N-GLARE: An Non-Generative Latent Representation-Efficient LLM Safety Evaluator
Zheyu Lin, Jirui Yang, Hengqi Guo, Yubing Bao, Yao Guan
TL;DR
N-GLARE introduces a non-generative safety evaluator that operates entirely in latent space. By constructing Angular-Probabilistic Trajectories (APT) of hidden states under benign, jailbreak, plain query, and ideal refusal conditions, it quantifies safety via Jensen-Shannon Separability (JSS) across trajectory slices. The approach yields model-level safety proxies that closely align with traditional red-teaming rankings while reducing token and runtime costs by orders of magnitude. Extensive validation across more than 40 models and 20 red-teaming strategies demonstrates robustness, phase-aware dynamics, and strong transferability across alignment interventions, enabling real-time, low-cost safety diagnostics and continuous monitoring.
Abstract
Evaluating the safety robustness of LLMs is critical for their deployment. However, mainstream Red Teaming methods rely on online generation and black-box output analysis. These approaches are not only costly but also suffer from feedback latency, making them unsuitable for agile diagnostics after training a new model. To address this, we propose N-GLARE (A Non-Generative, Latent Representation-Efficient LLM Safety Evaluator).
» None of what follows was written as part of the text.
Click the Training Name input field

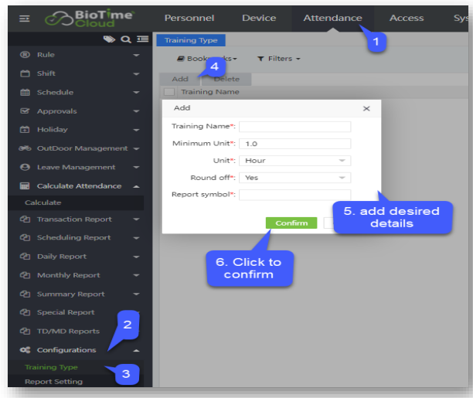(294, 127)
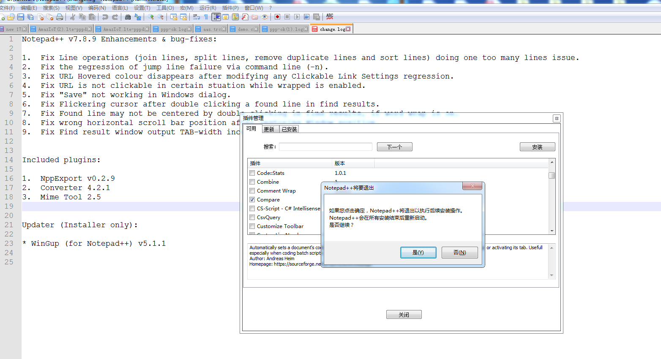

N-GLARE operates entirely on the model's latent representations, bypassing the need for full text generation. It characterizes hidden layer dynamics by analyzing the APT (Angular-Probabilistic Trajectory) of latent representations and introducing the JSS (Jensen-Shannon Separability) metric. Experiments on over 40 models and 20 red teaming strategies demonstrate that the JSS metric exhibits high consistency with the safety rankings derived from Red Teaming. N-GLARE reproduces the discriminative trends of large-scale red-teaming tests at less than 1\% of the token cost and the runtime cost, providing an efficient output-free evaluation proxy for real-time diagnostics.